When I imported some of my projects I have noticed that they do compile and run but don't work as they should (tested on Ubuntu Linux).

if (targetType.GetInterfaces().FirstOrDefault(x => x.GetGenericTypeDefinition() == typeof(IList<>)))
            { //code }

this works on Windows, but not in mono, I haven't decompiled the code but my gut tells me that windows version internally checks if the type is generic wheres mono does not, so it is more strict, so the code needs to be modified like this:

if (targetType.GetInterfaces().FirstOrDefault(x => x.IsGenericType && x.GetGenericTypeDefinition() == typeof(IList<>)))
            { //code }

but it still had some problems picking up the lambda code and it failed to work so for safety I ended up writing the code in an old fashioned way, that's faster btw:

foreach (var item in targetType.GetInterfaces())
            {
                if (item.IsGenericType)
                {
                    var result = item.GetGenericTypeDefinition();
                    if (result == typeof(IList<>))
                    {
                        return true;
                    }
                }
            }
            return false;

This code worked without any problems so I was happy with it.

The interresting thing is that MSDN states that in order for this to work one needs to check if a type is generic but the compiler does not enforce it, so it turns out that mono plays by the book :-).

Mono still struggles with performance in some framework areas, but the most painful are the regex matchings as the execution is based around code interpreter, the net version can produce IL compiled assembly, so having a regex heavy matches can bring down performance, and there is also a consideration to take that the platform itself uses the regex classes so even when not using regexes some parts of the framework can be slow (like ASP.NET for e.g or string matching), the only good solution I see for this is to rewrite the regex class to use DynamicMethods (or dynamic assemblies if you will), or skip the framework features that use the build in regex class and just use some external library for your own application, or ... just wait for a new release when this will be resolved once and for all ;-).

IDE

MonoDevelop is the primary IDE for mono and since version 2.2 it's an awesome powerhouse, the debugger and Intelisence is just great (much better then in eclipse), and it has some great tools out of the box to speed up the development.

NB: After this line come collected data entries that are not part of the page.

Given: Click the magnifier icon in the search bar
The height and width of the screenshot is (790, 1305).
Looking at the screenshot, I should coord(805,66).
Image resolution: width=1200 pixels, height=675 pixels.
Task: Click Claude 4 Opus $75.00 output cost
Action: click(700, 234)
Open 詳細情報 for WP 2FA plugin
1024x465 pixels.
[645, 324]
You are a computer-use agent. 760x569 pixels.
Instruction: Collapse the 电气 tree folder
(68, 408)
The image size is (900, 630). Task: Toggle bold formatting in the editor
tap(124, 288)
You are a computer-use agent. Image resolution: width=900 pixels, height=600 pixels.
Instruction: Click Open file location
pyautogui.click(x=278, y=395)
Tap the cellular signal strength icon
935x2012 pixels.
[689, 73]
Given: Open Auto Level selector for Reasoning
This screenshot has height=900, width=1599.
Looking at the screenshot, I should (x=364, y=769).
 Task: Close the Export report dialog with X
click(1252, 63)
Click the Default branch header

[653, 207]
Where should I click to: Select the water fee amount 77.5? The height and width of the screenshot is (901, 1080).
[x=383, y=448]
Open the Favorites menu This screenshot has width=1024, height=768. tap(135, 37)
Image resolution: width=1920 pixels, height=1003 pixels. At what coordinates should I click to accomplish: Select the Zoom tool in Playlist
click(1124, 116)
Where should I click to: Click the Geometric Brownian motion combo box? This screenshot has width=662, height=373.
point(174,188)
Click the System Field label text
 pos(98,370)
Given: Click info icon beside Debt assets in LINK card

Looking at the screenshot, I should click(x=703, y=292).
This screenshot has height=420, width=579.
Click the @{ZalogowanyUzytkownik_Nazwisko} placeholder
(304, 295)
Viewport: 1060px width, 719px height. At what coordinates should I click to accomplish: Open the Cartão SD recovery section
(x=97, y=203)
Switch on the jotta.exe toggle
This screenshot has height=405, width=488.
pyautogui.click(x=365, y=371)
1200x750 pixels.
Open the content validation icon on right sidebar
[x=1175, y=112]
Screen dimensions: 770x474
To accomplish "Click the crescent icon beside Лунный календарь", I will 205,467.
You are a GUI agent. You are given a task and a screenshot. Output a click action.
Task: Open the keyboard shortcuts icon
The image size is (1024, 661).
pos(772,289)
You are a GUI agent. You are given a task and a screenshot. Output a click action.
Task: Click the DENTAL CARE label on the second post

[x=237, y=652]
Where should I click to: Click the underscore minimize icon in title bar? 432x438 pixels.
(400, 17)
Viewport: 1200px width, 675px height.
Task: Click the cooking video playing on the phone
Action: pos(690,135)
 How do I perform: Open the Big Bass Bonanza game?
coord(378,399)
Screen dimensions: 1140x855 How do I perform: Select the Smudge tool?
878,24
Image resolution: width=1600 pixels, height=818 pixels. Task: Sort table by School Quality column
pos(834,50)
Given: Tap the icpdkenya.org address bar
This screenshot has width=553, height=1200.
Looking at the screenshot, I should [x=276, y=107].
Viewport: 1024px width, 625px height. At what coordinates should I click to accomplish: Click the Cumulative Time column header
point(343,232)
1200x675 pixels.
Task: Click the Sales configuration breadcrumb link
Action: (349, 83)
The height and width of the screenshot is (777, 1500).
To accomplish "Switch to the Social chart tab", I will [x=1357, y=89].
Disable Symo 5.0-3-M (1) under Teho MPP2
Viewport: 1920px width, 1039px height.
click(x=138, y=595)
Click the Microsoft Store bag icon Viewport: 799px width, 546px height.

One little rant: I had some issues with version 2.2 (2.4 is the newest one) as all of the breakpoints didn't work, this is a known issue and the recommended fix is to just reinstall (purge) and in most cases it works, but I updated to 2.4 and since then I have no problems at all.

Summary

I fell that mono is great now and it's going to be awesome in a few years if the development will continue and chances are that it will become a top solution for the Enterprise (would love to see that :-) ).